In the episode "Favor the Bold", Bashir accuses him of being a pessimist and he defends himself by asserting: "I always hope for the best. Experience, unfortunately, has taught me to expect the worst." On several occasions, when an otherwise trusting or idealistic character expresses a lack of trust in him, he reacts positively, remarking "there may be hope for you yet".

Garak on numerous occasions is seen to have internal conflicts between his morals and his obligations to the Cardassian central command. Despite substantial evidence to suggest that he was an operative of the Obsidian Order, Garak on several occasions denies having ever been involved with the group, claiming he is just "plain, simple Garak, a tailor on the Promenade" and that his difficulties with the Cardassian government stem from tax evasion. He repeats this story frequently, even to people that he knows are aware of (some of) the truth about his past, and even those who are unaware of Garak's past find the assertion to be dubious, at best.

==Mirror universe==
In the mirror universe Garak is a vicious and sadistic Gul in the Cardassian military. He was Intendant Kira's second-in-command and resented her authority. Worf's mirror universe counterpart personally blamed Garak for losing the Terok Nor station to a Terran (human) slave rebellion, although Garak blamed Kira and attempted to manipulate Worf into trying to get revenge on her.

Robinson reportedly disliked portraying this version of Garak, as he lacked any of his counterpart's depth or complexity, instead serving as a mere treacherous minion. This quality was noted in his last appearance when Quark, Rom and Zek travelled to the Mirror Universe, Quark and Rom criticizing Mirror-Garak's plans to simply kill them by talking about the elaborate lengths that their Garak would go to, resulting in Mirror-Garak being killed by the Mirror version of Ezri Tigan while he was distracted.

==Appearances==
Garak appeared in the following Star Trek: Deep Space Nine episodes:

- "Past Prologue"
- "Cardassians"
- "Profit and Loss"
- "The Wire"
- "Crossover"
- "The Search: Part 2"
- "Second Skin"
- "Civil Defense"
- "Distant Voices"
- "Through the Looking Glass"
- "Improbable Cause"
- "The Die Is Cast"
- "The Way of the Warrior"
- "Our Man Bashir"
- "Shattered Mirror"
- "For the Cause"
- "Body Parts"
- "Broken Link"
- "Things Past"

- "In Purgatory's Shadow"
- "By Inferno's Light"
- "Empok Nor"
- "Call to Arms"
- "A Time to Stand"
- "Rocks and Shoals"
- "Favor the Bold"
- "Sacrifice of Angels"
- "In the Pale Moonlight"
- "Tears of the Prophets"
- "Afterimage"
- "The Emperor's New Cloak"
- "Inter Arma Enim Silent Leges"
- "When It Rains…"
- "Tacking Into the Wind"
- "Extreme Measures"
- "The Dogs of War"
- "What You Leave Behind"

A version of Garak from a parallel universe appeared in the fifth season and penultimate episode of Star Trek: Lower Decks, "Fissure Quest".

==Reception==
In 2009, IGN ranked Garak as the 14th best character of Star Trek overall.

In 2017, Screen Rant ranked Garak the 14th best character of all Star Trek.
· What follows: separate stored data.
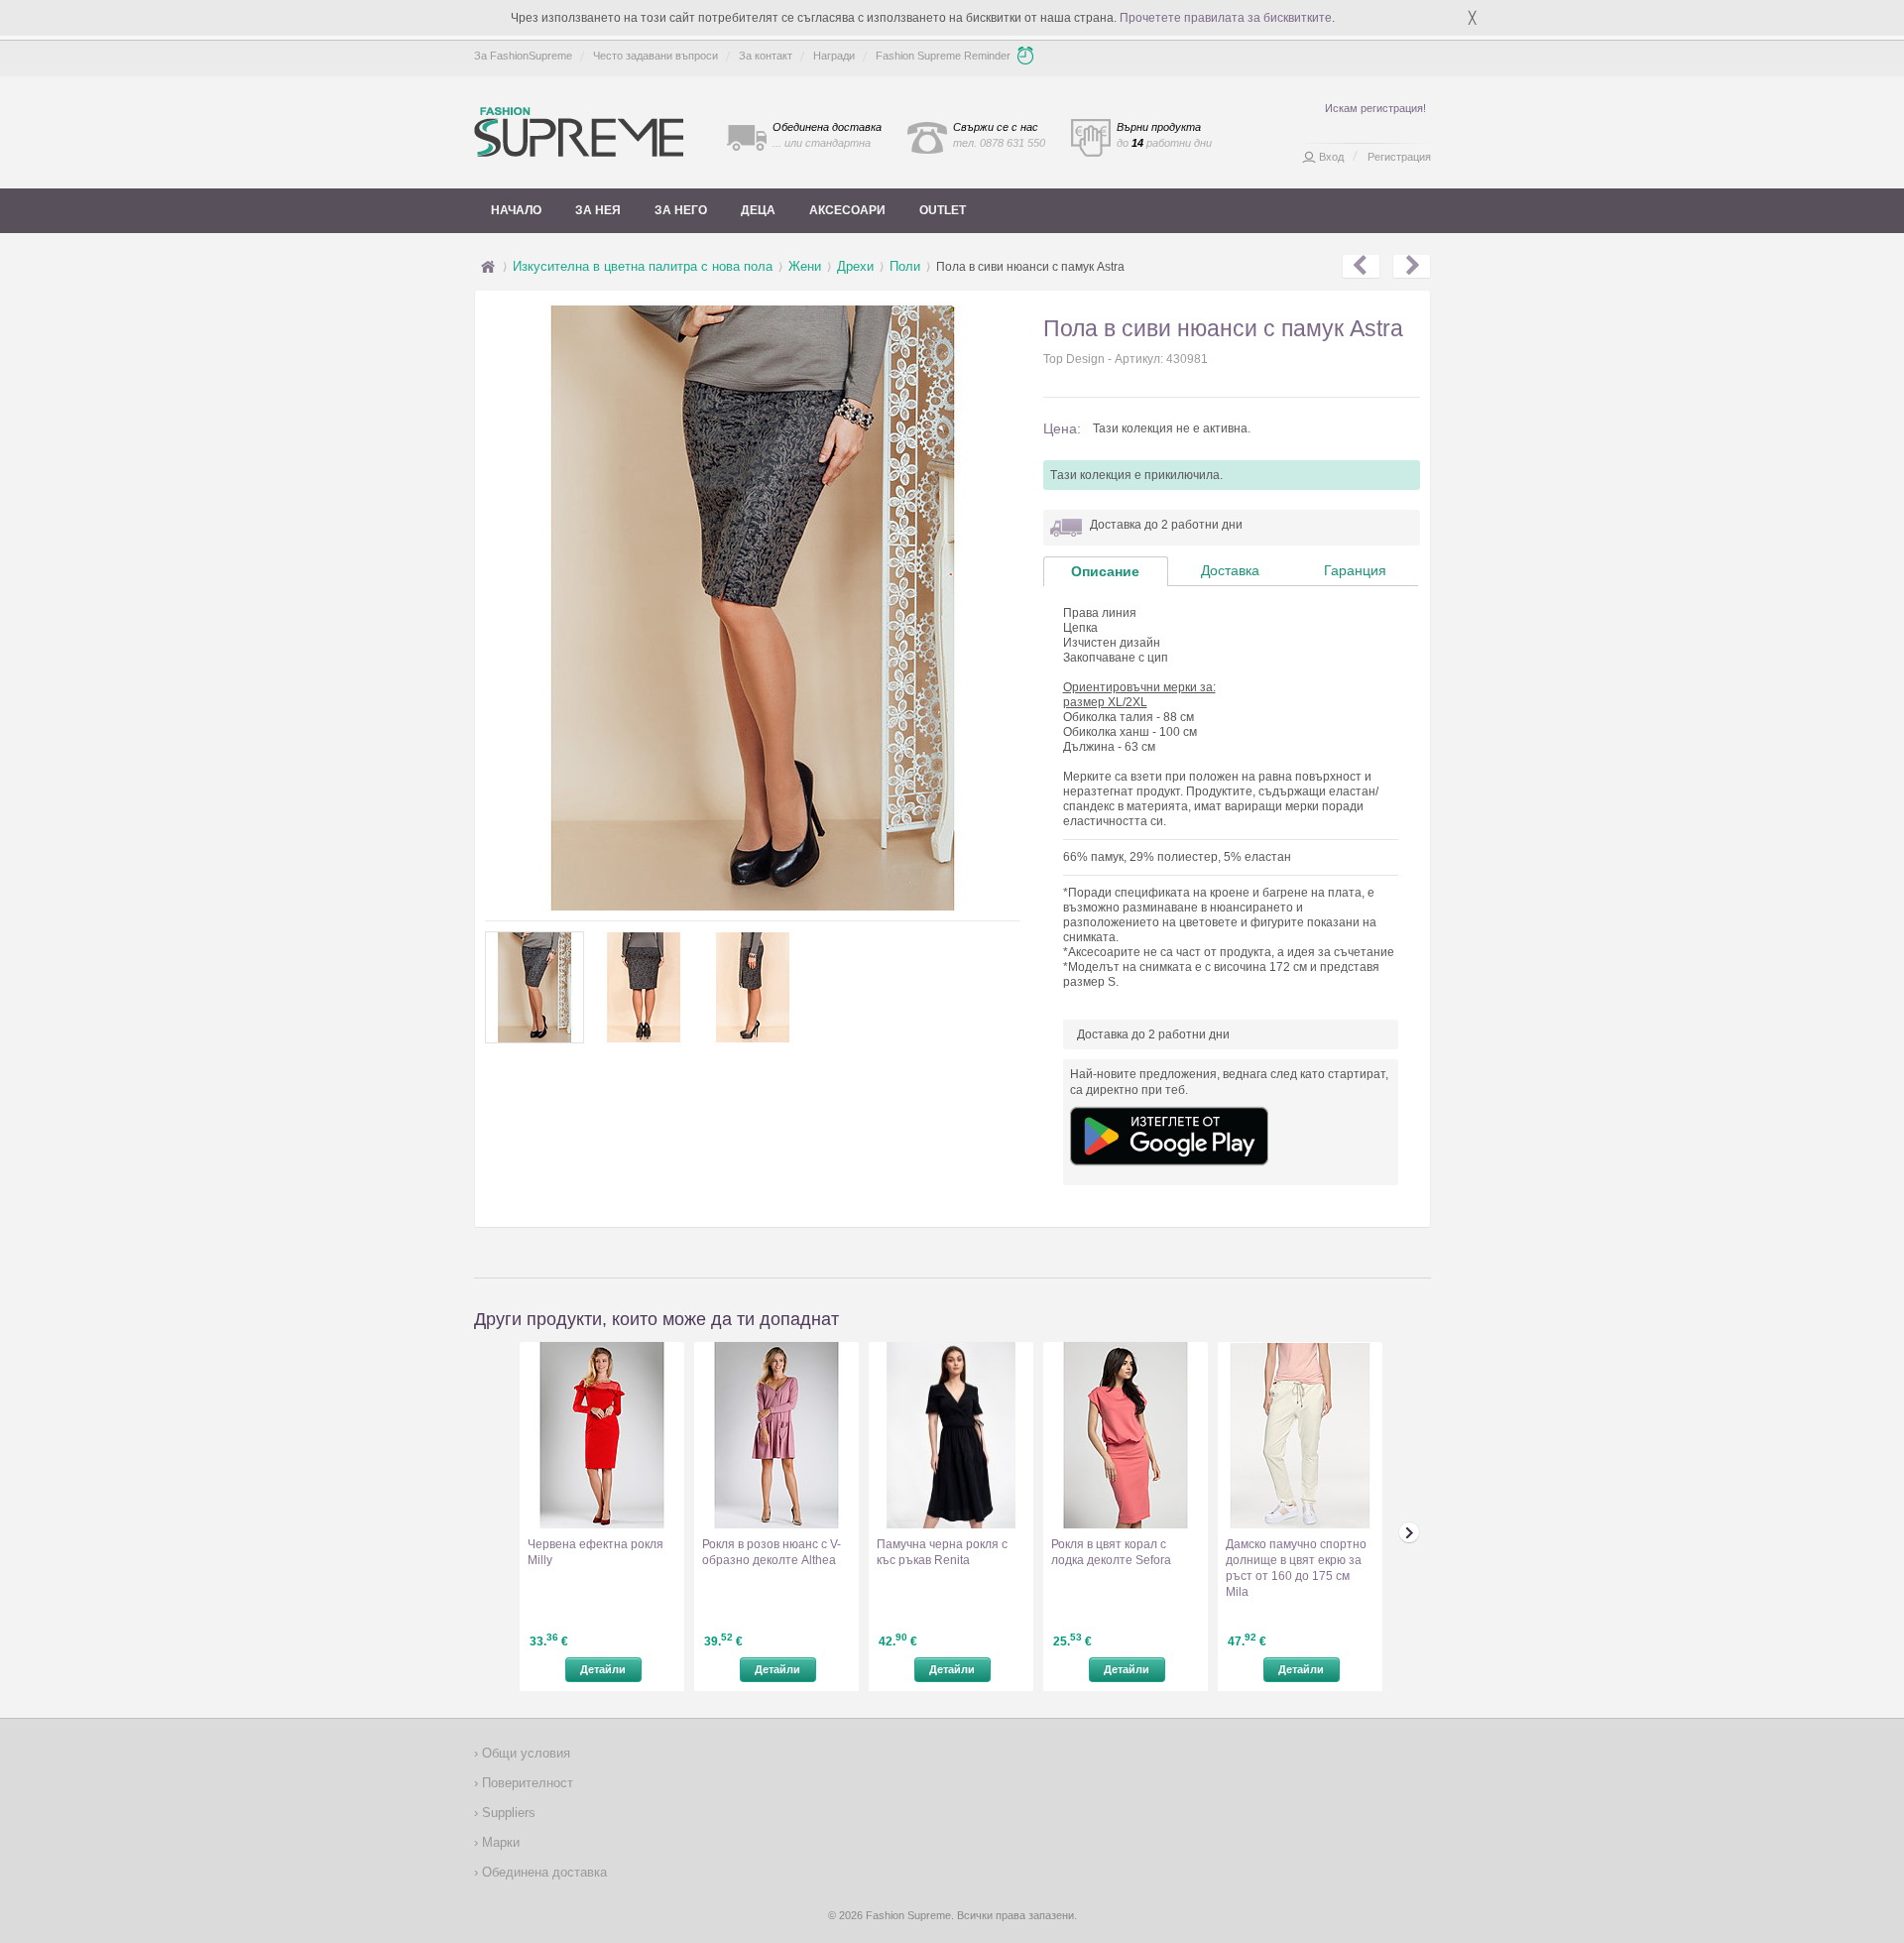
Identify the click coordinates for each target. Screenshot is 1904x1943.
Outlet (942, 210)
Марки (499, 1842)
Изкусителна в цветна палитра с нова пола (643, 266)
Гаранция (1355, 570)
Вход (1331, 157)
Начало (516, 210)
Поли (905, 266)
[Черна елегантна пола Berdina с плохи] (1361, 267)
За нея (598, 210)
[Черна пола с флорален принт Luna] (1411, 267)
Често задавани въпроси (655, 55)
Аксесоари (847, 210)
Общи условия (524, 1753)
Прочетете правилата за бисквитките (1226, 18)
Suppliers (507, 1812)
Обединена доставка (542, 1872)
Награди (834, 55)
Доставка (1230, 570)
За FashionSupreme (523, 55)
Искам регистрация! (1375, 108)
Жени (804, 266)
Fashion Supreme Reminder (943, 55)
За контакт (765, 55)
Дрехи (855, 266)
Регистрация (1399, 157)
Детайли (603, 1669)
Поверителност (525, 1782)
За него (680, 210)
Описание (1105, 571)
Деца (758, 210)
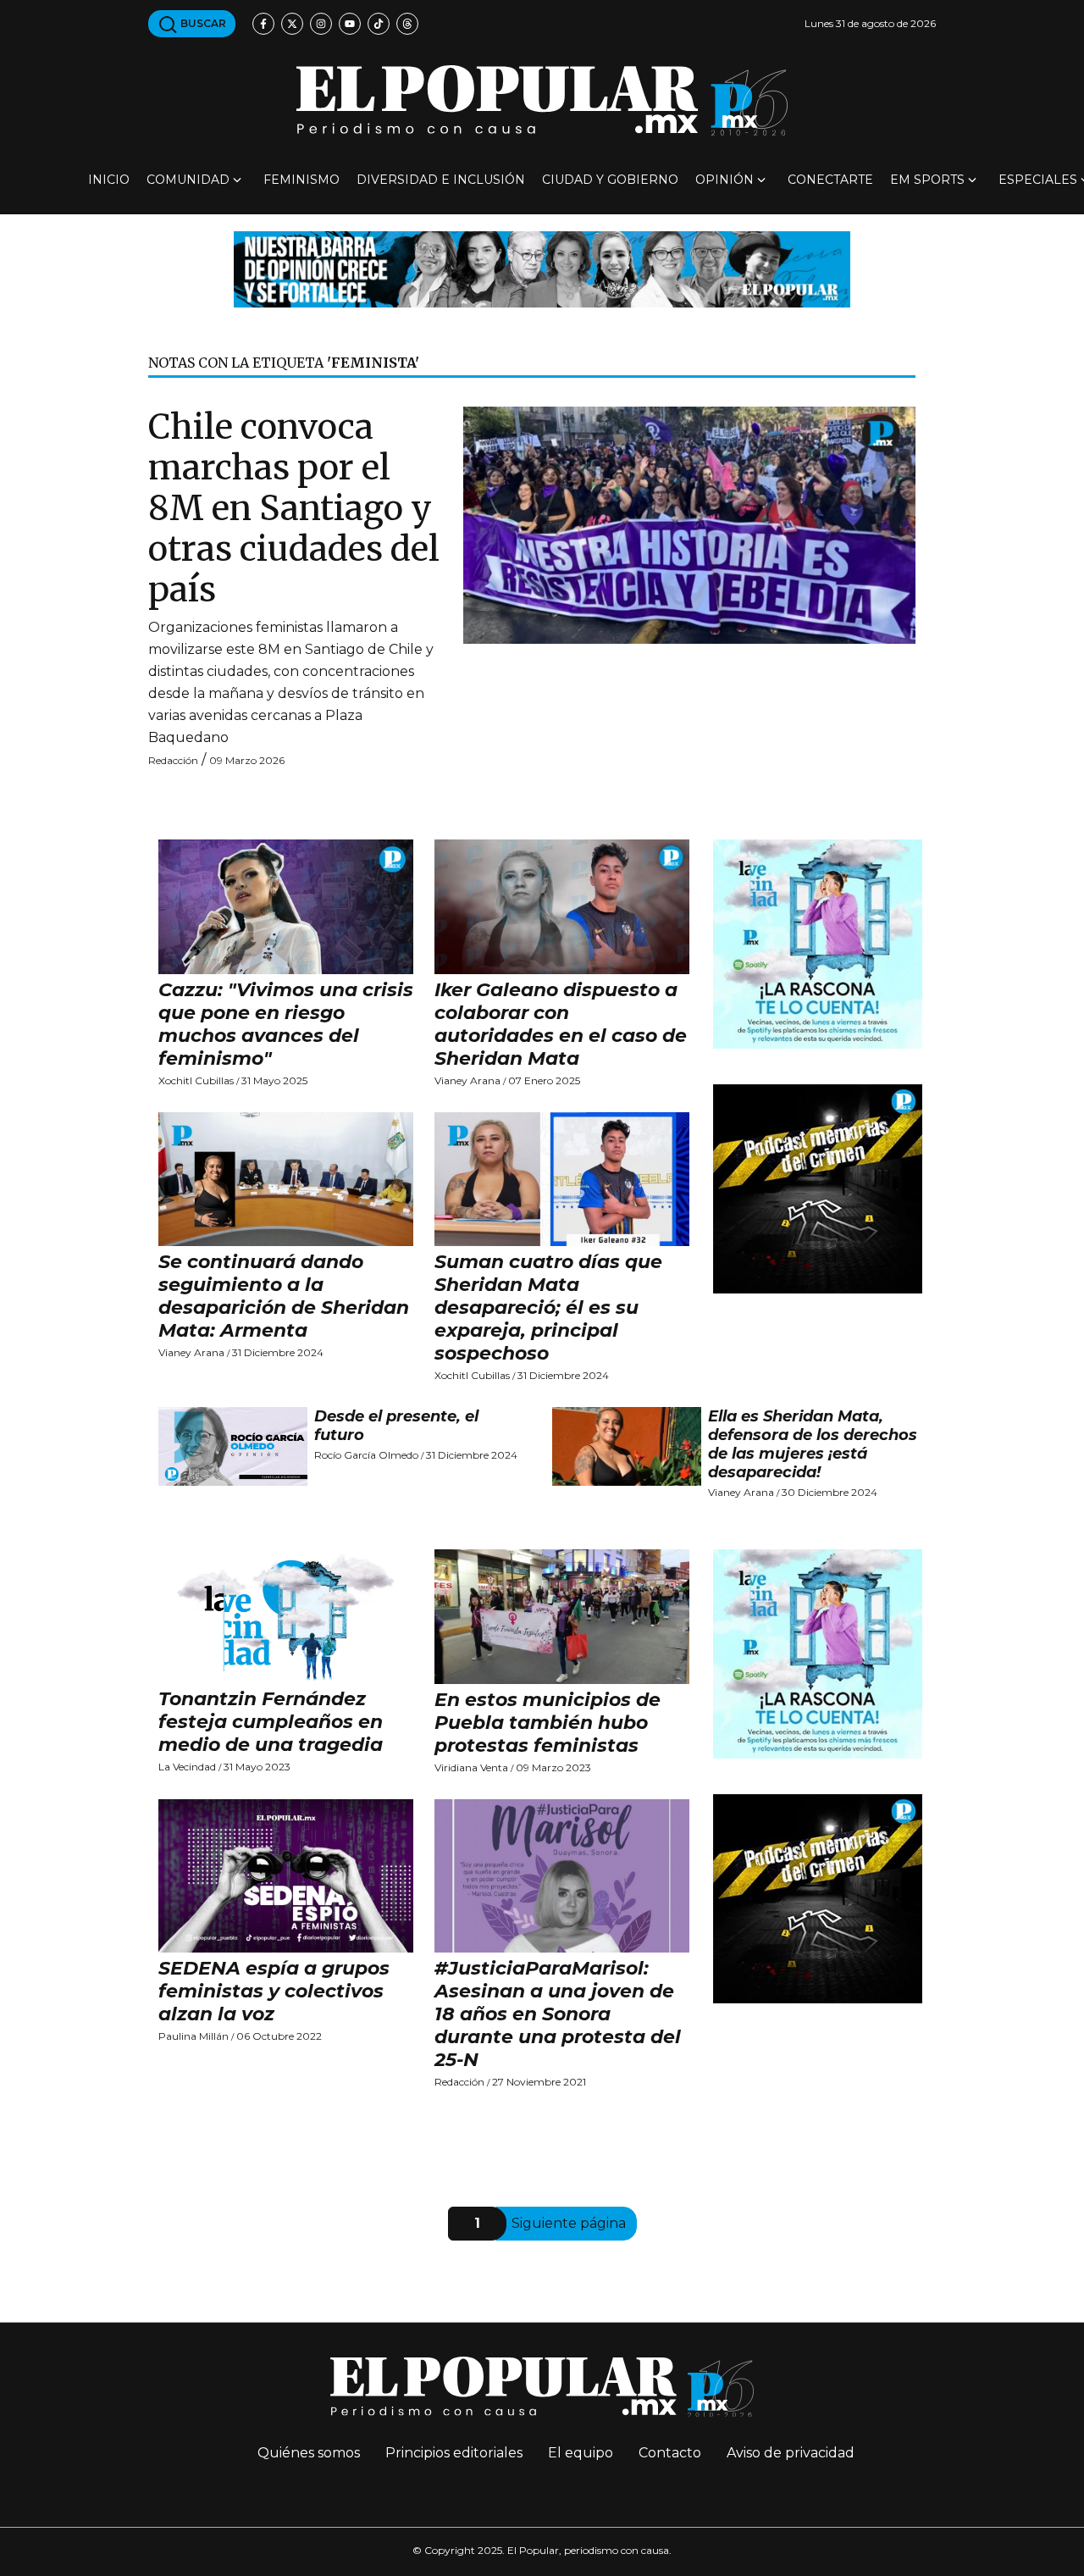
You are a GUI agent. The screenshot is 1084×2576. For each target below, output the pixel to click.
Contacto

They note that the character is beloved by fans, although seems to have a morally grey quality that feeds a level of mystery about the apparently exiled Cardassian. They note that the actor that played Garak wrote A Stitch In Time, and recommended it for aficionados of this Star Trek: Deep Space Nine character.

In 2018, CBR ranked Garak the second best recurring character of all Star Trek.

In 2020, Screen Rant ranked Garak one of the top five most likeable characters on the show.